Firstly, I don't see why you have the shorewall box set as the
default gateway - it isn't a gateway for any traffic and so you are
forcing most traffic to be handled twice.
Basically, you do not need to set routes on ANY client as long as
your network routers are correctly configured - if they aren't then
fix that, if they don't support it, bin them and get something that
qualifies as a router !
So, on the router labelled as <GW>, configure routes to network 1 and
network 2 via their Router 1 and Router 2 respectively. On Router 1,
configure a default route via GW, and a router to network 2 via
Router 2 (and vice versa for Router 2.
On your bridge, configure a default route via GW, and routes to
networks 1&2 via their routers. Enable routeback on the interfaces or
it will drop packets which it needs to send out via the same port.
These are all static routes, no need for any dynamic routing for a
network of this size - it gets different (and more 'interesting')
when you've multiple sites with multiple frame relay, leased line,
and ISDN links and you need it to reconfigure itself when something
In general, I would configure the clients to use GW as their default
route. That way, the majority of their traffic does not have to be
redirected. If you set BRIDGE as the default gateway, then your
shorewall machine has to redirect every new connection to a new IP
which is a waste of effort really.

> **WHAT YOU WILL DO**
1. List every type of link that the routing text names in its remark about multiple sites.
2. Extend the routing advice about the shorewall box, GW, and the bridge with a few more sentences that pick up after its last sentence.
The material after this routing text has no connection to it.

> **DATA EXCERPT**
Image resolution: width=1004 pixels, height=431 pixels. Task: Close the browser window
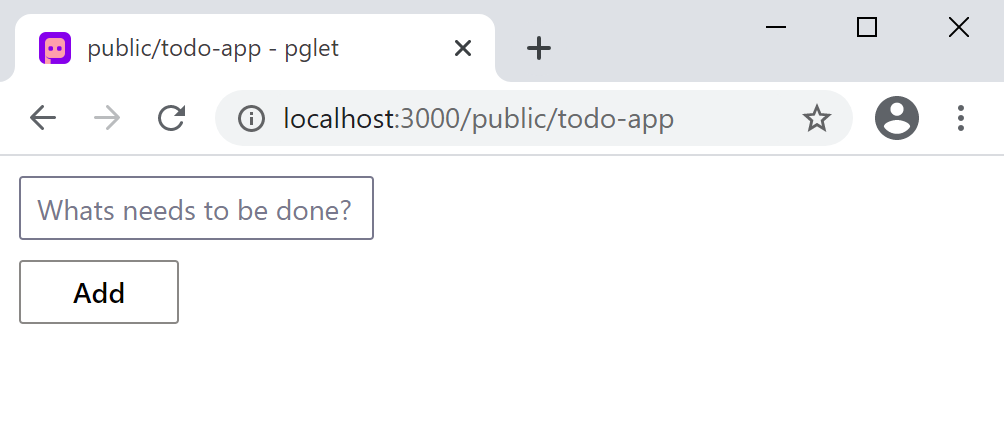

> **RESPONSES IN ORDER**
1. Frame relay, leased line, ISDN

2.
The only exception is if you have clients where the majority of their
traffic is with devices in other local networks - then it may make
sense to use router 1 or 2 as the default gateway. When I say
majority of traffic, then that is connections to unique IPs - each
router will send a redirect when a client needs to use a different
route, and the client will cache that in it's routing table.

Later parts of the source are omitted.